= What you need to do =
Each line of the data that mentions the string "agent" needs to be identified and copied.

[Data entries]
=== Section Start ===

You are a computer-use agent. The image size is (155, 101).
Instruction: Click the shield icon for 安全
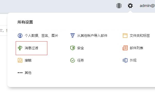point(72,48)
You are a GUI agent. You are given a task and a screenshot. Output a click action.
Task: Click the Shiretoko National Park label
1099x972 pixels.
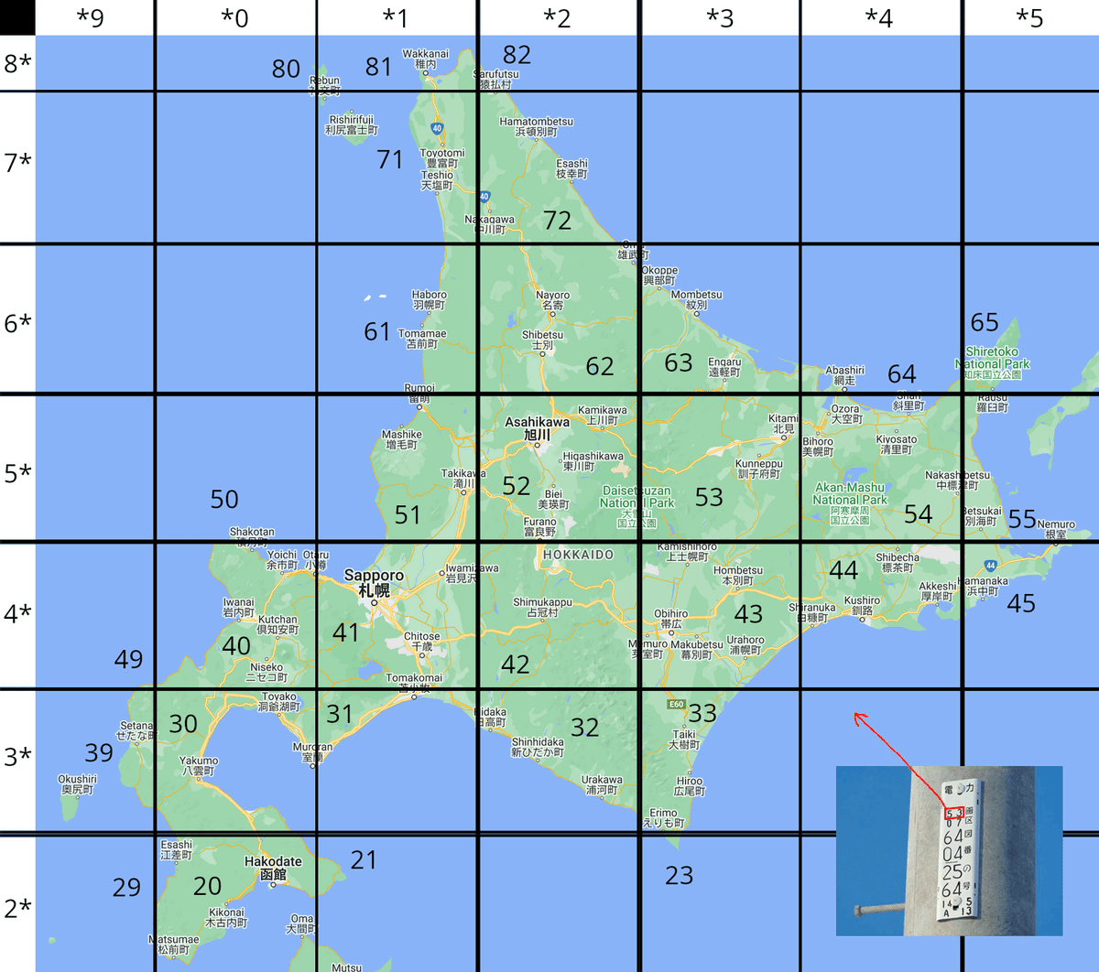tap(992, 362)
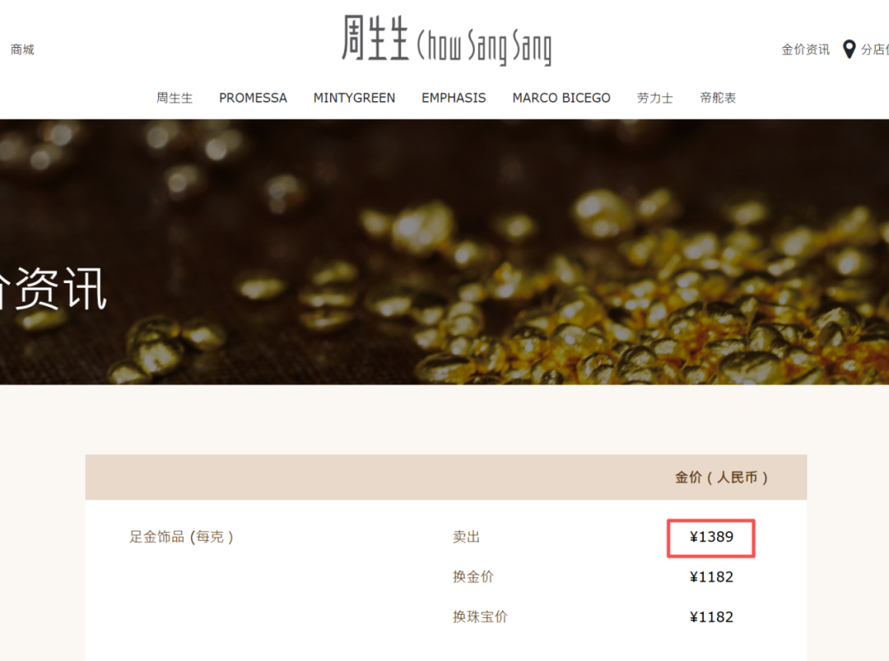This screenshot has width=889, height=661.
Task: Go to MARCO BICEGO brand page
Action: 561,98
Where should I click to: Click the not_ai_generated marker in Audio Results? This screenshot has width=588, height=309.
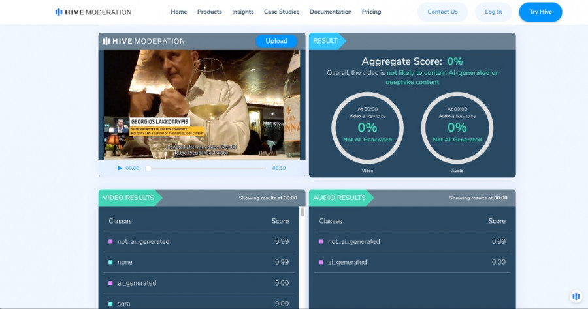coord(321,241)
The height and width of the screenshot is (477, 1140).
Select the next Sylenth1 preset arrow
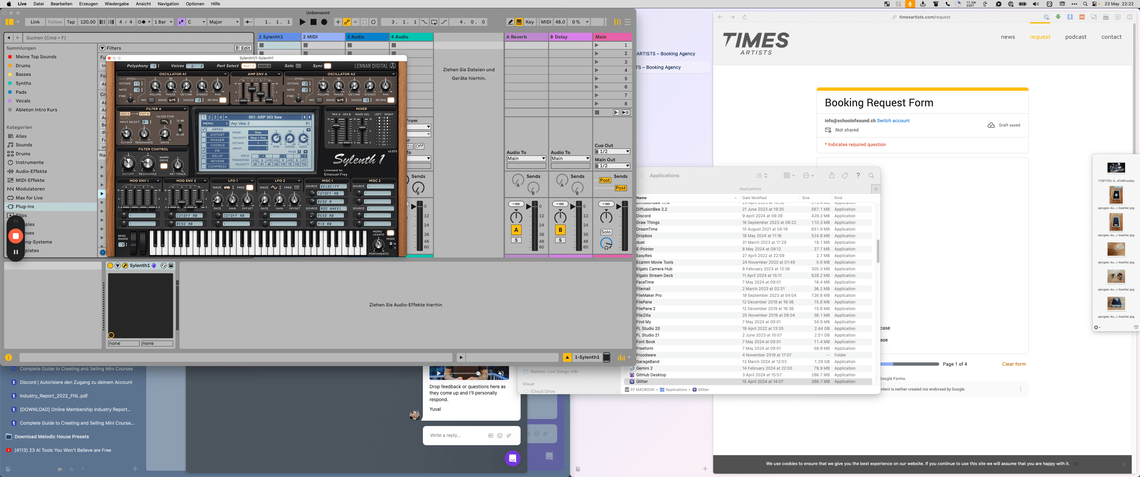[x=309, y=117]
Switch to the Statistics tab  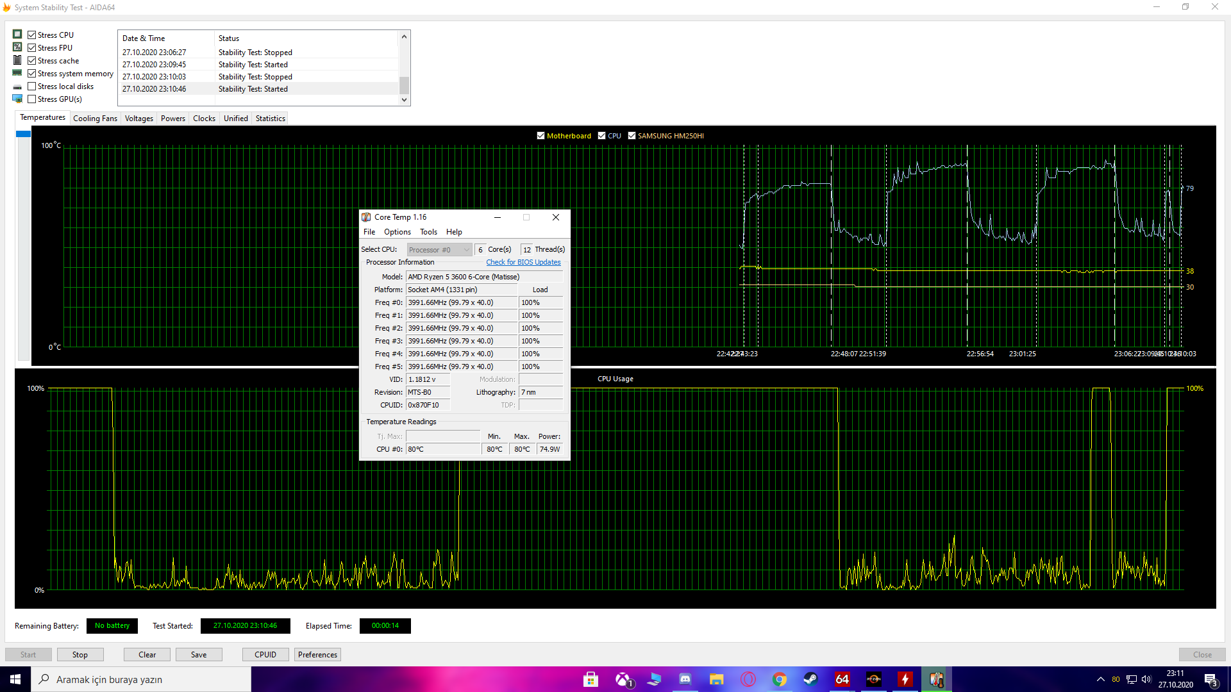click(270, 119)
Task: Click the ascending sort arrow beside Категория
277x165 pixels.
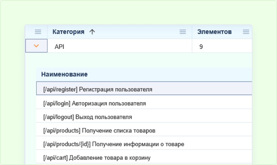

=== Section End ===

= Exercise solution =
You are a computer-use agent. The image size is (155, 101).
You are a GUI agent. You are given a task and a screenshot. Output a click action.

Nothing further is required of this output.